Joseph Lenku, the governor of Kajiado County in Kenya, has revoked all CO2 credit deals between private entities and local communities, Nation reported. The news, announced on June 7, comes at a time when residents have started earning millions of shillings from the CO2 scheme.
The county government said they made this decision because they observed that private entities are signing “opaque” deals to buy CO2 credits from group ranches and conservancies. The government also said that the legal framework of the CO2 credits market is insufficient, and carbon trade is disadvantageous to local communities.
In an interview for Nation, Lenku said that the National Climate Change Action Plan does not include specifics on how the country should regulate CO2 credits trade. The National Climate Change Action Plan, which is derived from the 2016 Climate Change Act, aims to support the country’s goals of achieving a low-carbon and climate-resilient development.

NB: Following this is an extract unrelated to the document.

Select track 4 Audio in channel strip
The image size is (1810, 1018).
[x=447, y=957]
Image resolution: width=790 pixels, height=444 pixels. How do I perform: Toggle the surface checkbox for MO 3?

“For the entities possessing carbon credit agreements, contracts and licenses, as far as the county government is concerned, they all stand revoked,” the Kajiado governor said. “Our people signed the deals without understanding the market. We must renegotiate the deals from a position of knowledge.”
Group ranch leaders anonymously told Nation that they are not yet familiar with carbon trading but have signed deals with brokers. Some of the agreements were rushed, and brokers might be getting more benefits than local communities, one ranch leader said.
Some parts of Kajiado have used earnings from CO2 credit trading to build classrooms and health centers and support community projects.